Eine Lieferung gilt im Fall der Beförderung oder Versendung des gelieferten Gegenstands durch den Lieferer, den Abnehmer oder durch einen von diesen beauftragten Dritten dort als ausgeführt, wo die Beförderung oder Versendung »an den Abnehmer« oder in dessen Auftrag an einen Dritten beginnt (§ 3 Abs. 6 S. 1 UStG). Daraus folgt, dass der Abnehmer bei Beginn der Versendung oder Beförderung feststehen muss. Die Versendung beginnt mit der Übergabe des Gegenstands an den Beauftragten (§ 3 Abs. 6 S. 4 UStG). Danach muss im Falle der Versendung der Abnehmer bereits im Zeitpunkt der Übergabe des Liefergegenstands feststehen.

Nach Auffassung des BFH ist es für den Nachweis, dass der Abnehmer bei der Übergabe der Ware an den Beauftragten bereits festgestanden hat, nicht zwingend erforderlich, dass der Abnehmer dem Beauftragten bekannt ist. Vielmehr soll es ausreichen, wenn sich aus den unstreitigen Umständen, insbesondere aus Unterlagen mit hinreichender Sicherheit leicht und einwandfrei ableiten lässt, dass der Abnehmer zum maßgeblichen Zeitpunkt bereits festgestanden hat.
Etwas anderes ergebe sich auch nicht aus dem Umstand, dass die Ware von dem mit der Versendung Beauftragten zunächst in ein inländisches Lager gebracht und erst nach Eingang der Zahlung durch eine Freigabeerklärung des Lieferanten an den Erwerber herausgegeben wird.
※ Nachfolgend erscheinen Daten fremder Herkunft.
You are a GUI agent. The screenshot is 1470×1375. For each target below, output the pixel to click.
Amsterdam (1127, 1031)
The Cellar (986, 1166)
Anmerkung: Gegen die Annahme, der Abnehmer habe bei der Übergabe der Ware festgestanden, spricht nach Auffassung des BFH auch nicht eine sog. »shipment on hold«-Klausel, die der Sicherung des Kaufpreises dient. Aufgrund der Gleichrangigkeit von Versendung und Beförderung für Zwecke der Lieferortbestimmung gelte eine Lieferung bei einer Versendung auch dann am Ort der Übergabe an den Beauftragten als ausgeführt, wenn der Gegenstand erst nach Erteilung einer durch den Lieferer gesondert zu erklärenden Freigabe (»shipment on hold«) an den Abnehmer übergeben werden darf. Diene die »shipment on hold«-Klausel darüber hinaus dazu, die Kaufpreiszahlung zu sichern, führe dies im Übrigen nur dazu, dass der Lieferung der Charakter einer Nachnahmelieferung zukomme. Auch bei einer Versendungslieferung per Nachnahme, bei der die Übergabe an den Abnehmer davon abhänge, dass dieser den Kaufpreis entrichte, gelte die Lieferung bereits an dem Ort als ausgeführt, an dem die Ware an den Beauftragten übergeben wird, ohne dass der Vorbehalt der Kaufpreiszahlung dem entgegenstehe.